# WHAT TO WORK ON
Please reproduce the lines of the records below from the one holding "Click the φ165 type cell" through the one holding "You are a GUI", inclusive, skipping all pictures.
================
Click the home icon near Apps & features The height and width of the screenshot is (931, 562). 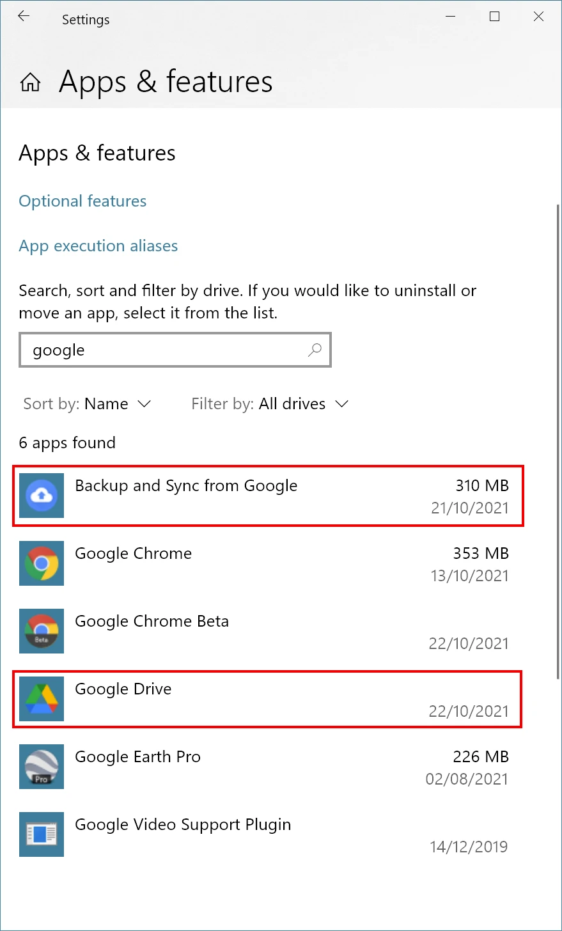tap(29, 82)
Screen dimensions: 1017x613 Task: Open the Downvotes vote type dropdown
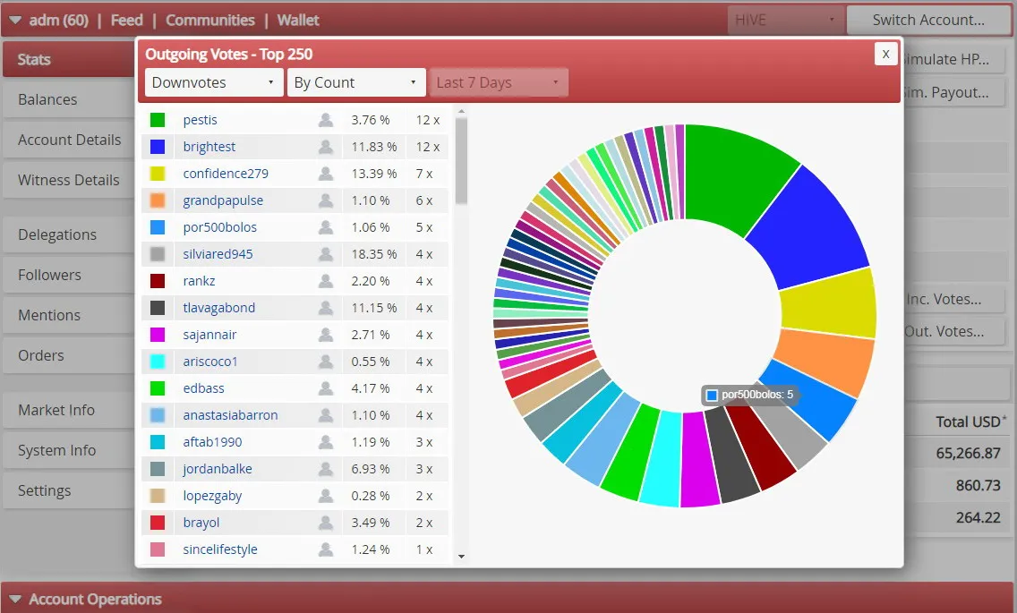coord(214,82)

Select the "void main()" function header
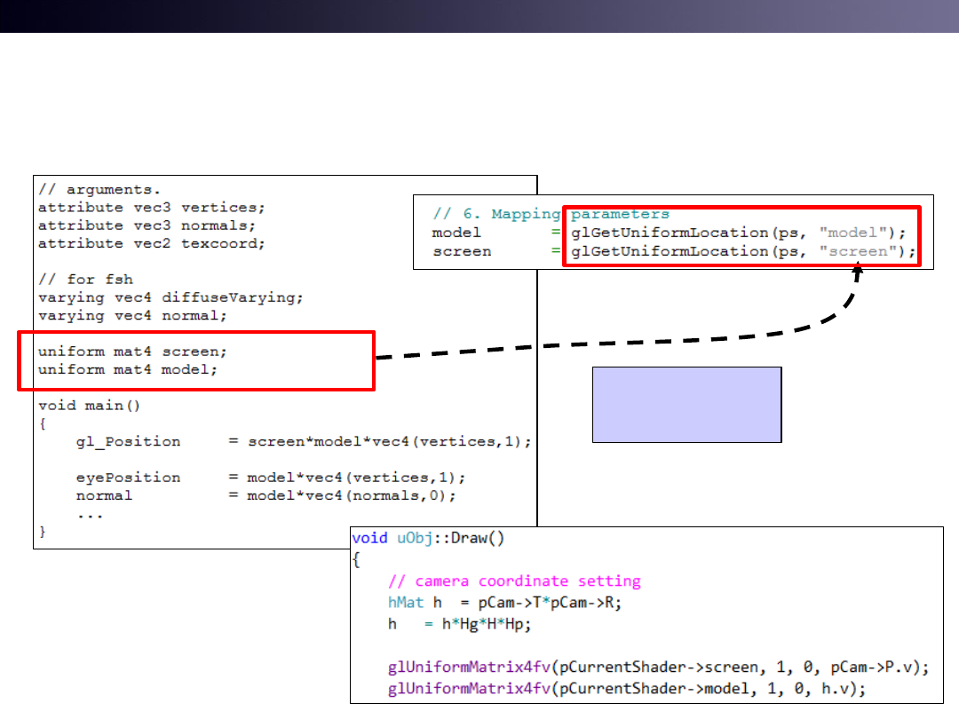click(x=89, y=406)
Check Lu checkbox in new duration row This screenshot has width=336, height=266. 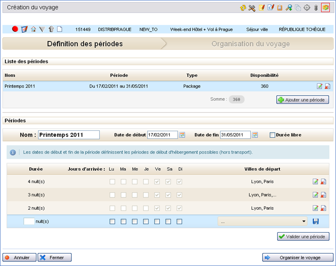(x=112, y=222)
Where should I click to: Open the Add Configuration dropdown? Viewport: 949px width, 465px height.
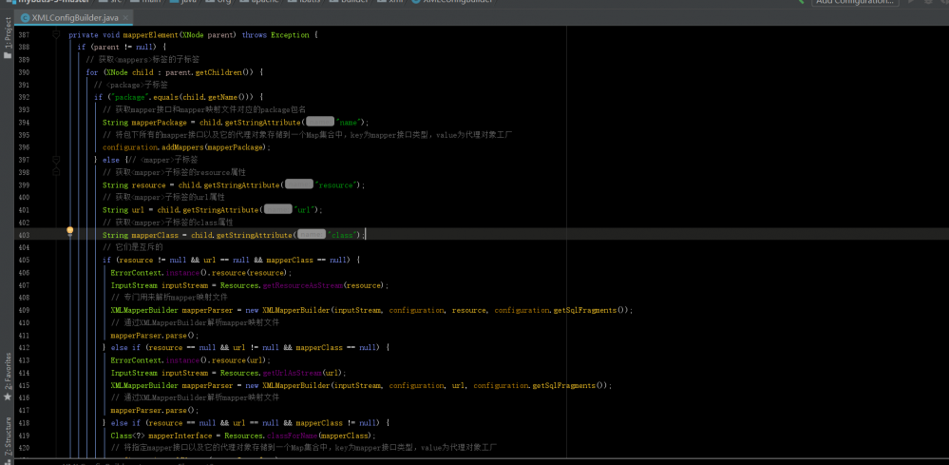pos(855,3)
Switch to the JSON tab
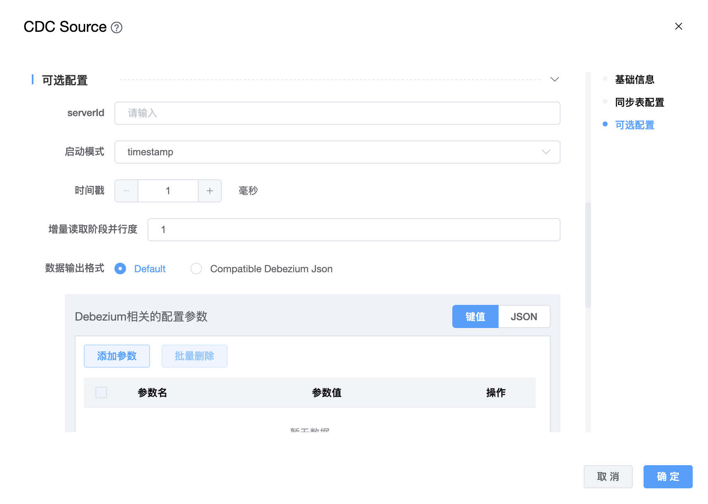The width and height of the screenshot is (708, 504). click(524, 317)
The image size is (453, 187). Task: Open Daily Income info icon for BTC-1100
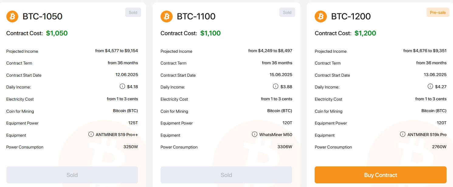coord(275,86)
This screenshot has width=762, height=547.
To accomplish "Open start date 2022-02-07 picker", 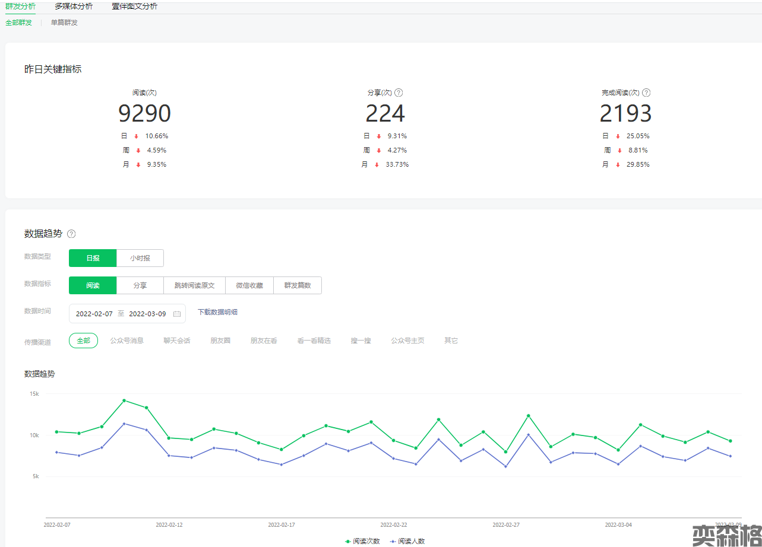I will click(x=94, y=314).
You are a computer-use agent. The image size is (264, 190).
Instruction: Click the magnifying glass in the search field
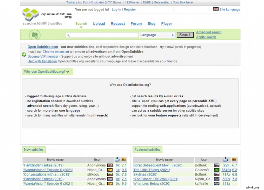pos(68,35)
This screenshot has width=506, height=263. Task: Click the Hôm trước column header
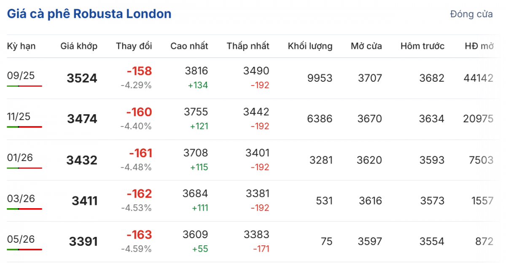click(x=423, y=46)
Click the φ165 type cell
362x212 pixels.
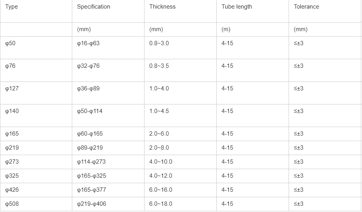point(12,134)
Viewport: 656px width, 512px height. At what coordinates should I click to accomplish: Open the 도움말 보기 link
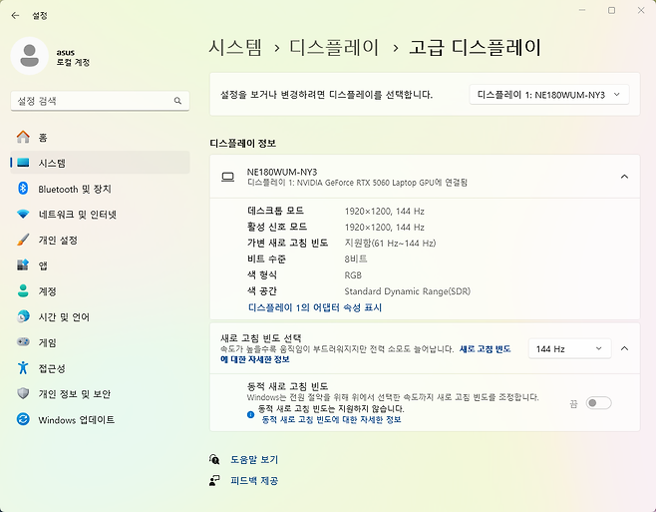point(254,460)
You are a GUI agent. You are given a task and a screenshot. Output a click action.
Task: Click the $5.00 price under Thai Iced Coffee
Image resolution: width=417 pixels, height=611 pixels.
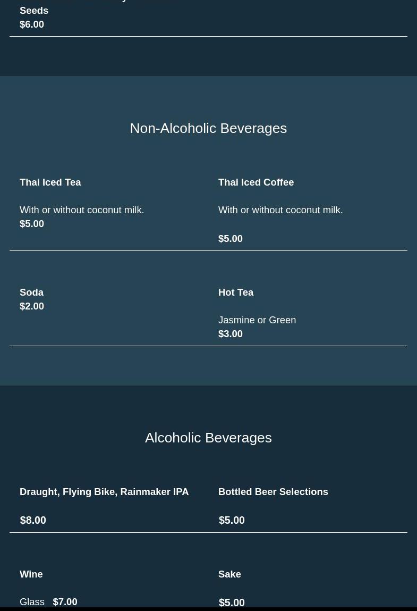(231, 239)
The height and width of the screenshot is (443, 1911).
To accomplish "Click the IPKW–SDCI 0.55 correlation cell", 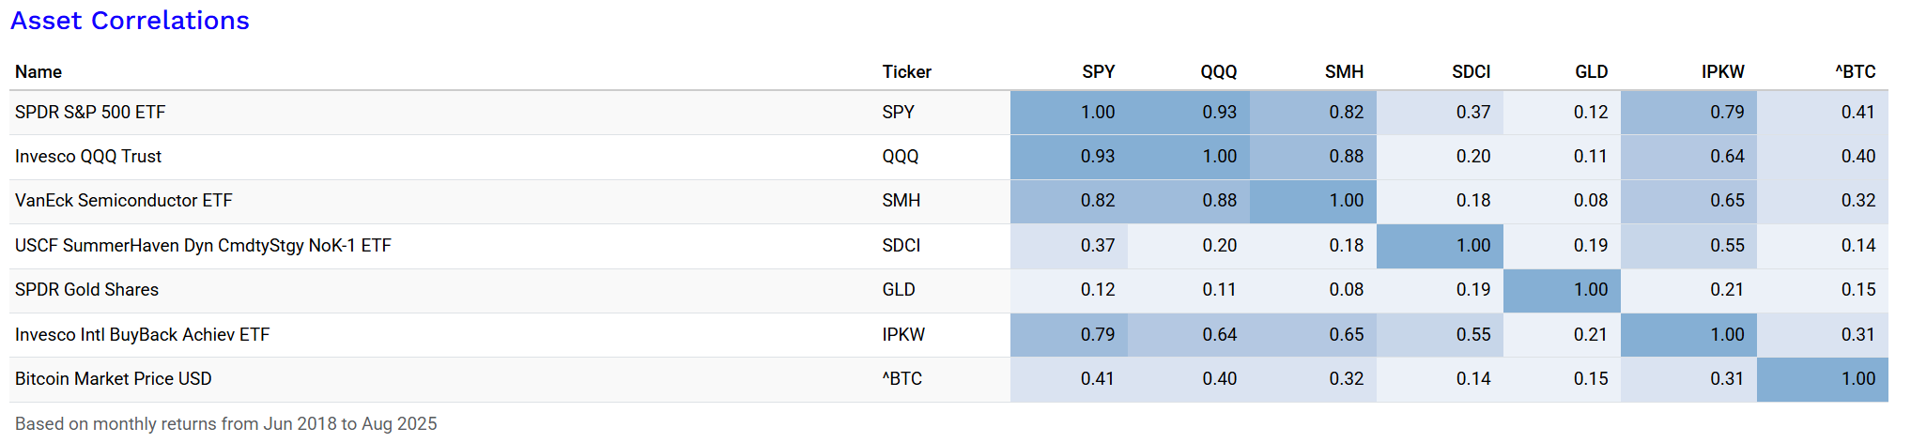I will (x=1472, y=335).

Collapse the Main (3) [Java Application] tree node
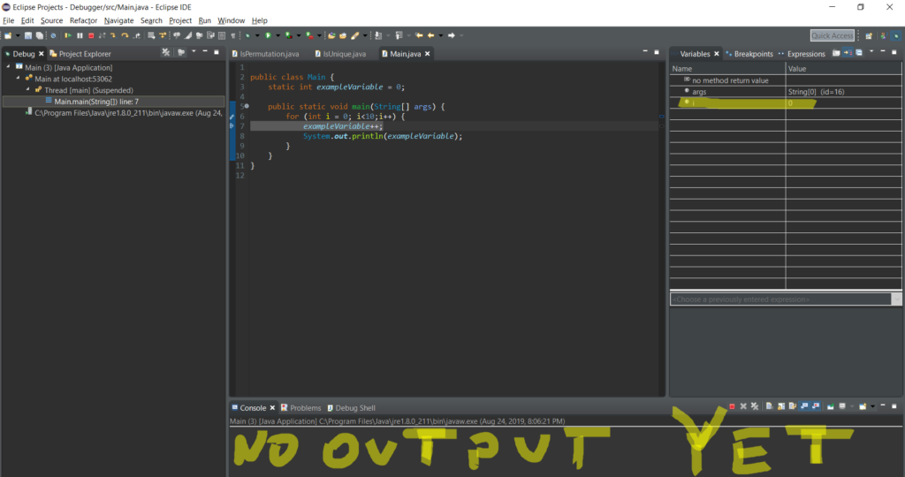point(9,67)
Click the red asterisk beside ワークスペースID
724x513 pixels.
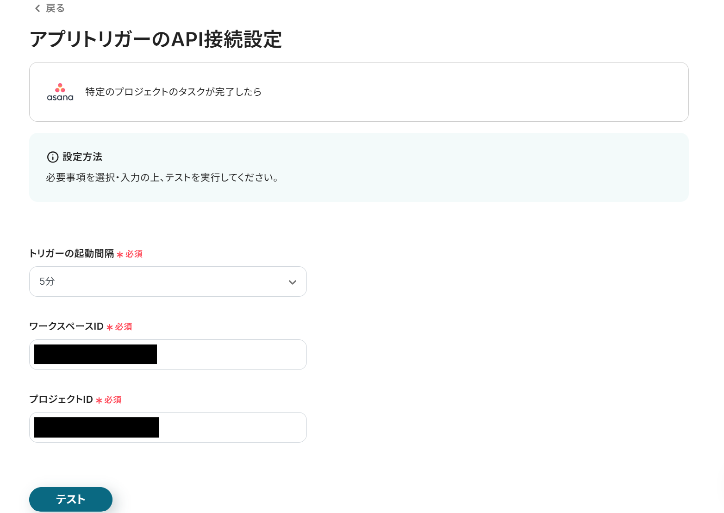[110, 327]
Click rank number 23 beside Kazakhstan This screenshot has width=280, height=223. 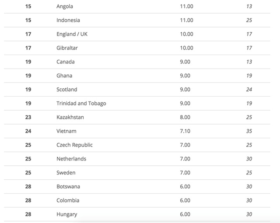pos(28,117)
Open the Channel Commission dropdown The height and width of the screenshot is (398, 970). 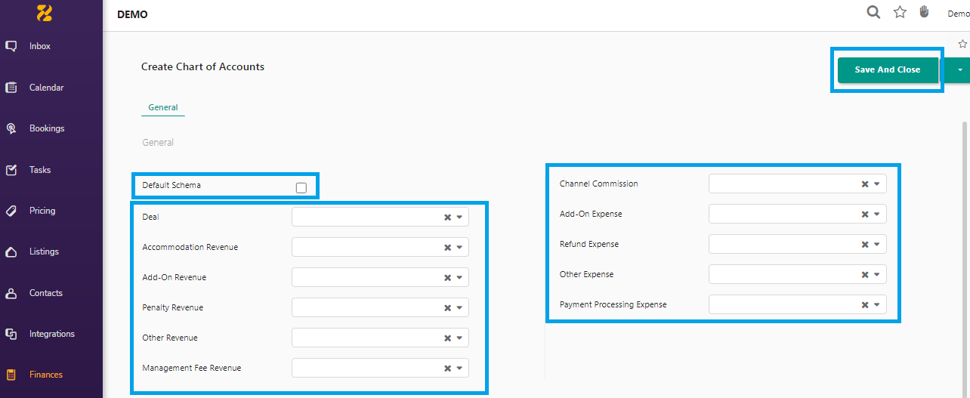coord(797,184)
================
# ANSWER SECTION
Click the φ165 type cell
362x212 pixels.
point(12,134)
Viewport: 656px width, 512px height. At what coordinates should I click to accomplish: Open the 도움말 보기 link
point(254,460)
You are a GUI agent. You are given a task and a screenshot. Output a click action.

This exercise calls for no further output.